Repeat the records below with "dropdown" swapped for "drop-down" and everything else left unchanged. Leave out the pictures.

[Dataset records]
------------

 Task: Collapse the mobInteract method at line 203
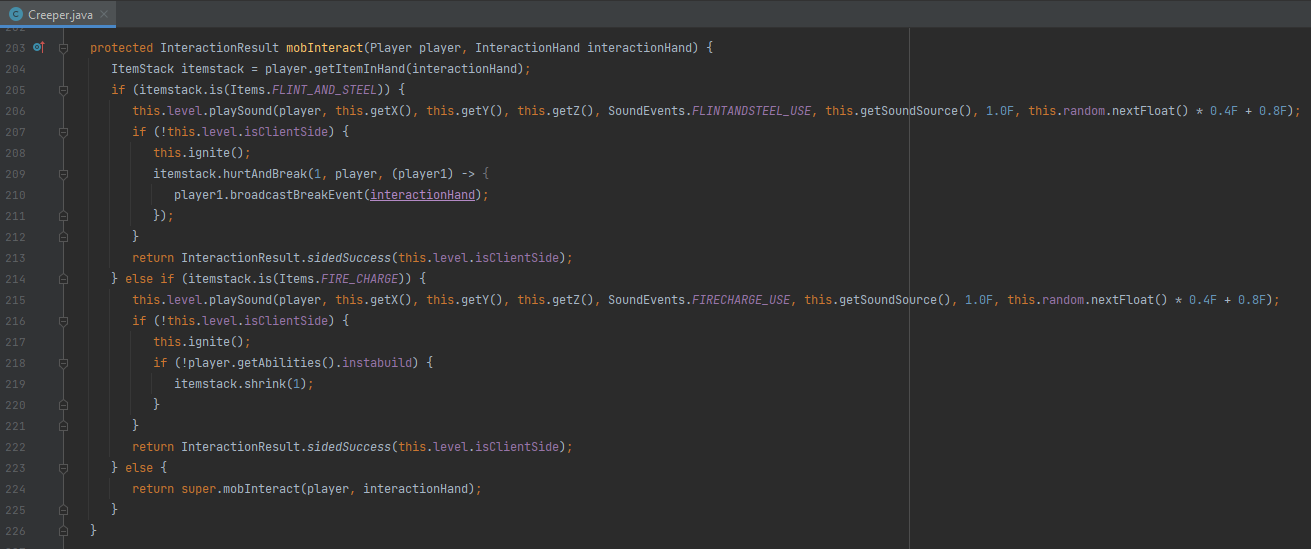[x=63, y=48]
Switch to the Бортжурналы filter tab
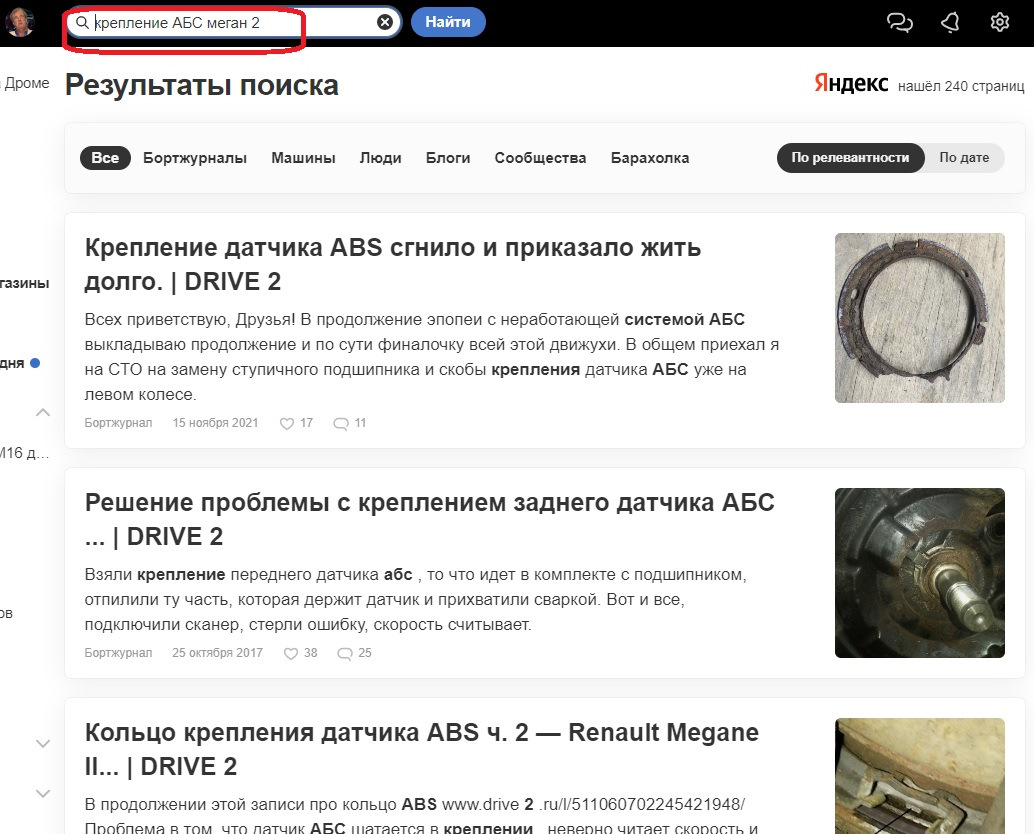This screenshot has width=1034, height=834. click(x=194, y=157)
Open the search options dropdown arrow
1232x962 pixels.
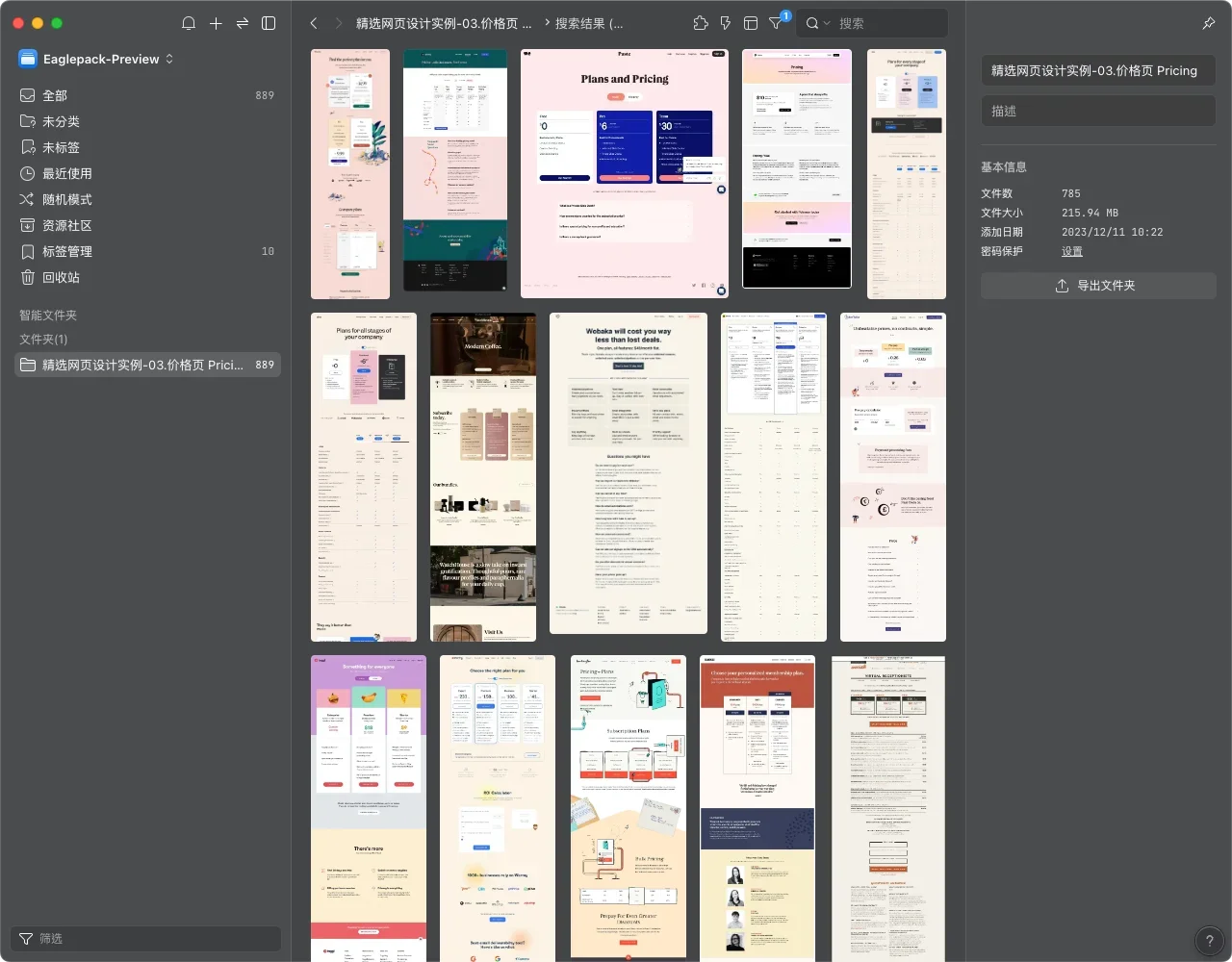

------------

▶ _CORRECT RESULT_:
 Task: Collapse the mobInteract method at line 203
[x=63, y=48]
Switch to the Бортжурналы filter tab
This screenshot has width=1034, height=834. click(x=194, y=157)
Open the search options drop-down arrow
1232x962 pixels.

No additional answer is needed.